Thanks to Ben Gvir, Israel is now a country with “private militias,” in the words of opposition leader Yair. Ben Gvir announced that by March 19th, 100,000 gun licenses had been handed over to his supporters.
It was also during this period that the United States began to impose “sanctions” on several individuals associated with the Israeli settler extremist movement, given the extensive damage that had been caused and the large-scale violence that was likely to occur. Then, it was a light slap. The next few months and years.

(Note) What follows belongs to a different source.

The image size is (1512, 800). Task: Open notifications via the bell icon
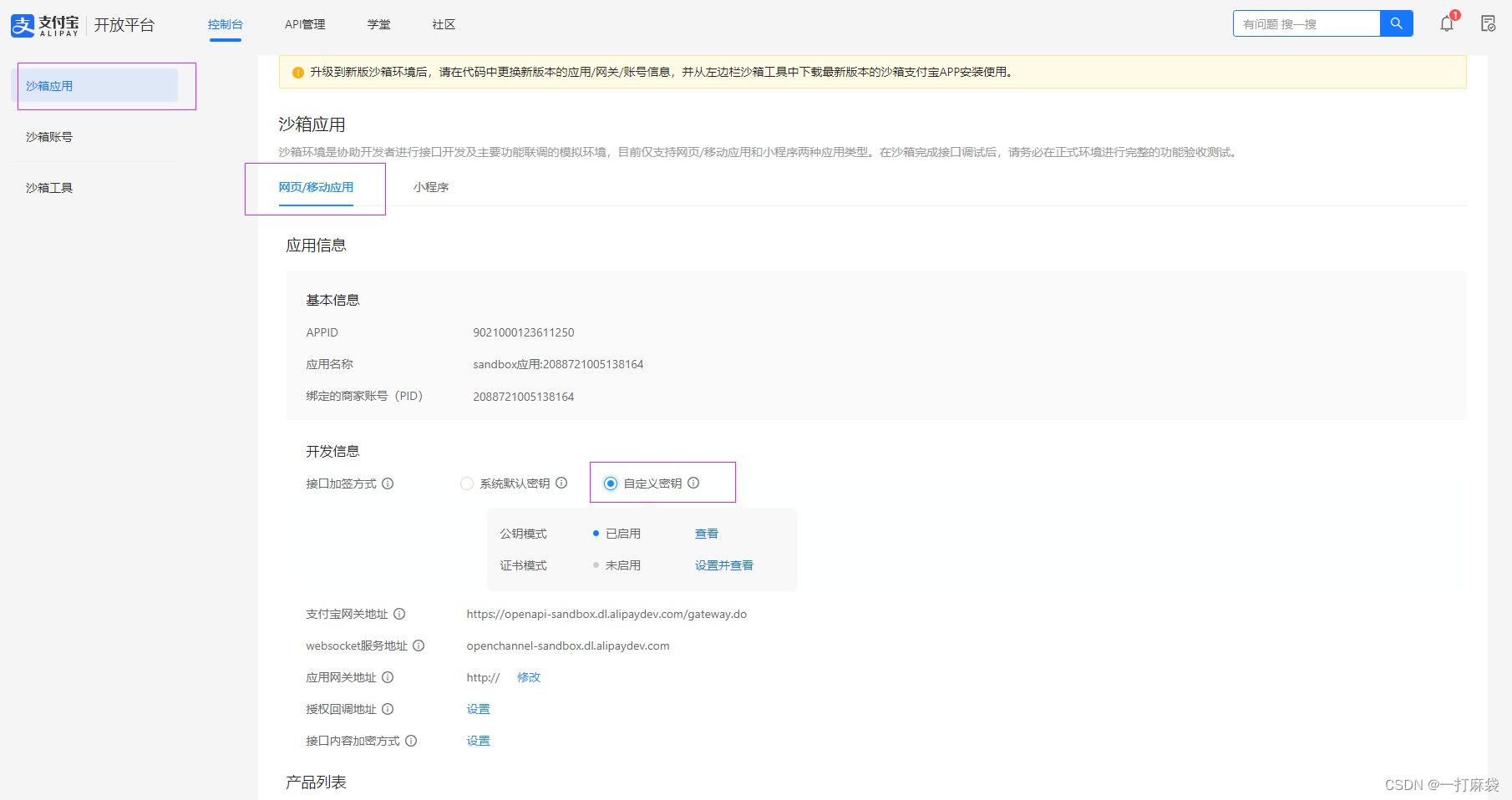[1446, 24]
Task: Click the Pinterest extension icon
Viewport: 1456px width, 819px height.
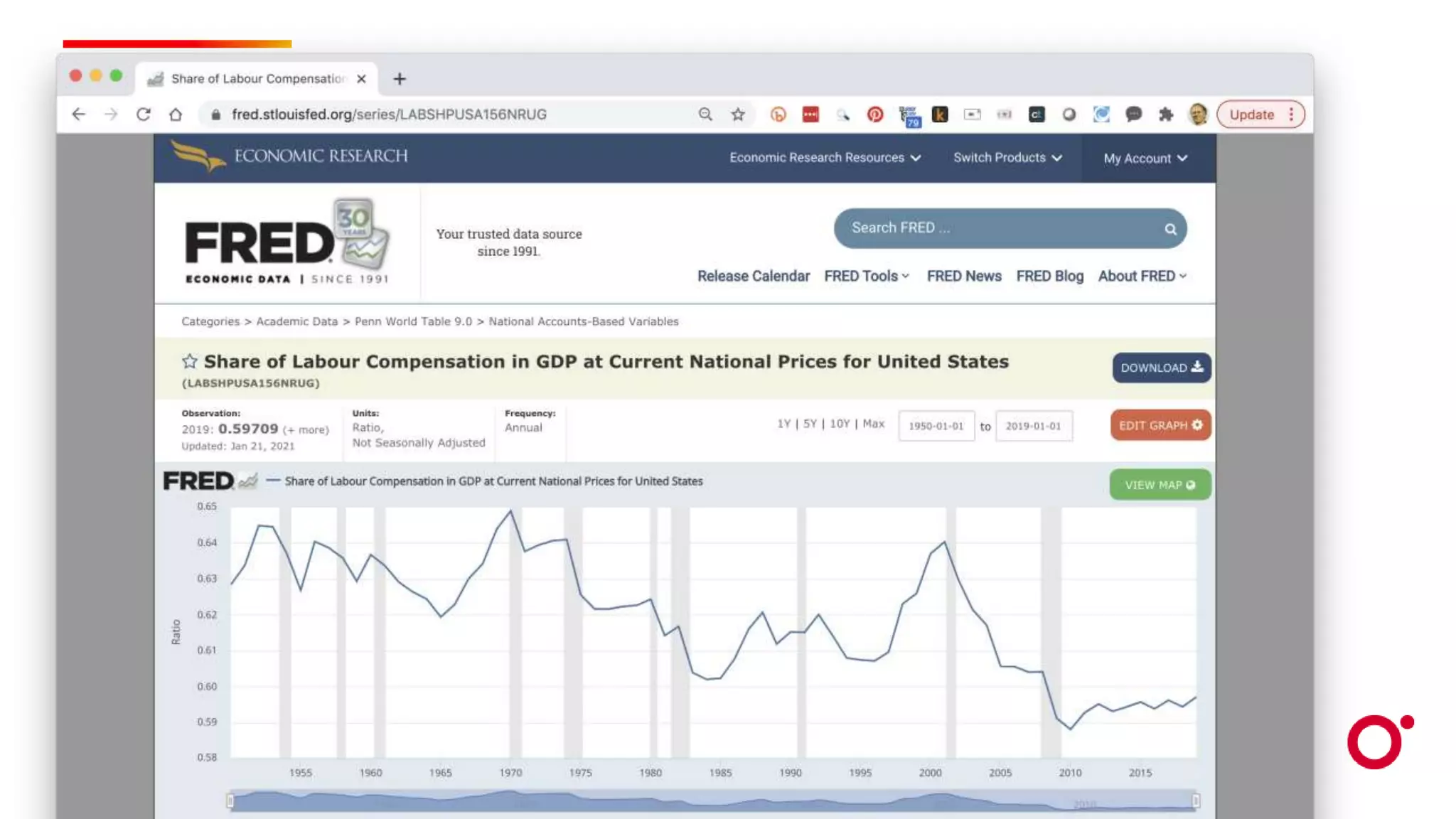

Unlike Prime Minister Netanyahu, Prime Minister Ben Gvir’s thoughts are not limited to a desire to hold a specific position within the government. Israeli religious extremists are calling for a fundamental and irreversible shift in Israeli politics.
Relatively recent efforts to change the relationship between the judicial and executive branches of government were as important to these extremists as they were to Netanyahu himself.
But while the latter supports such efforts to avoid legal liability, Ben Gvir supporters have another reason in mind. They want to be able to control the government and military without accountability or oversight.
Religious Zionists in Israel are fighting a long war independent of any particular election, individual, or government coalition. They are redefining the nation and its ideology. And they are winning.
Needless to say, Ben Gvir and his threat to overthrow the Netanyahu coalition government are the main drivers of the genocide in Gaza.
If Meir Kahane were still alive, he would have been proud of his followers. The ideology of radical rabbis, once marginalized and hated, is now the bedrock of Israeli politics.
Ramzy Baroud is a journalist, author, and editor of the Palestine Chronicle — www.ramzybaroud.net.